* [Dataset records]

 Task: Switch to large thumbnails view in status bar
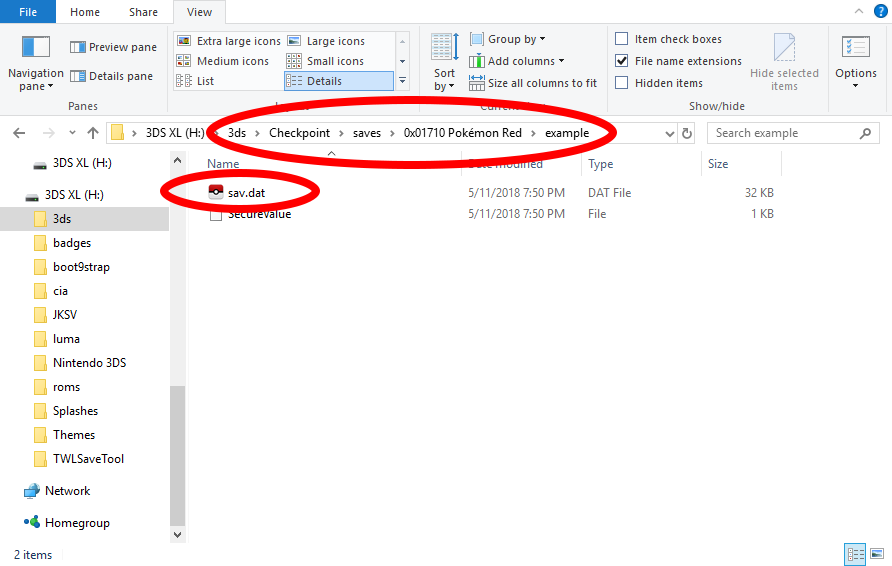(877, 554)

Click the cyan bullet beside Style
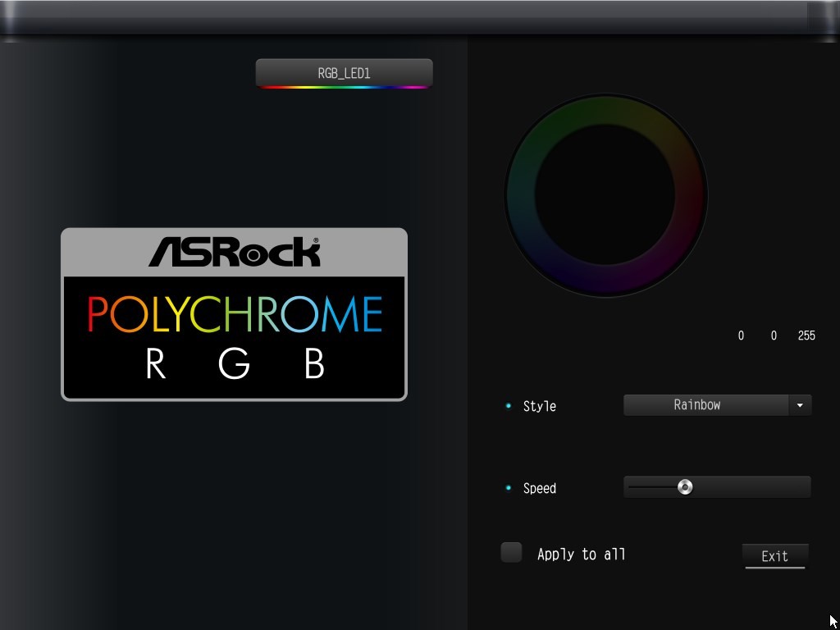point(508,406)
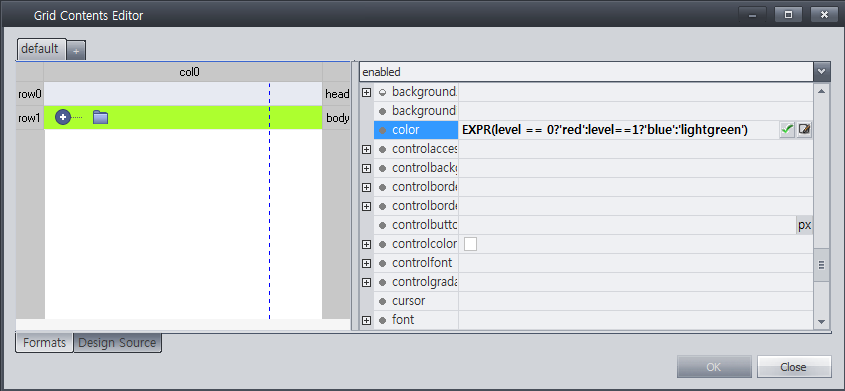Switch to the Design Source tab

117,343
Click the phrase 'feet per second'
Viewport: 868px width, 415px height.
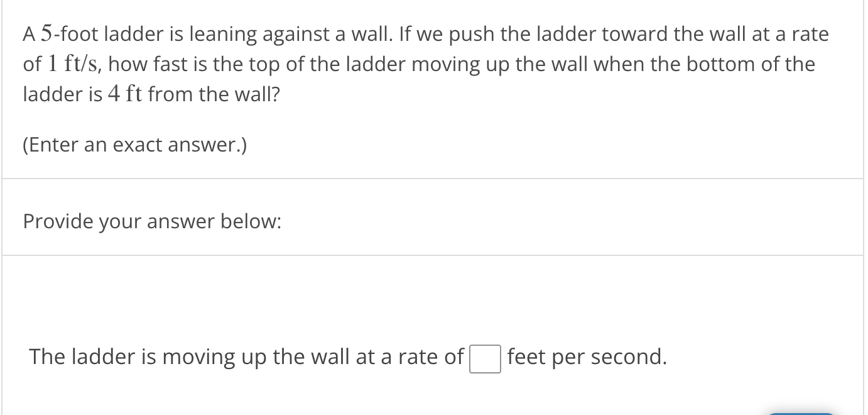pyautogui.click(x=587, y=357)
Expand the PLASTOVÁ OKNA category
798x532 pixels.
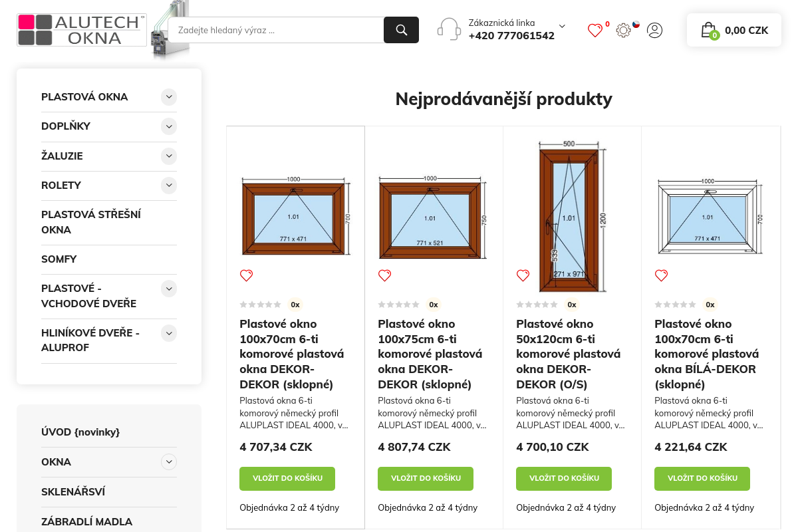(x=169, y=97)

* [What you need to do] Please write out the lines from the one that holds "Click the phrase 'feet per second'" through the end of the material, both ends included, exactly and with no pictures.

* [Worked solution]
Click the phrase 'feet per second'
Viewport: 868px width, 415px height.
pyautogui.click(x=587, y=357)
Expand the PLASTOVÁ OKNA category
798x532 pixels.
(x=169, y=97)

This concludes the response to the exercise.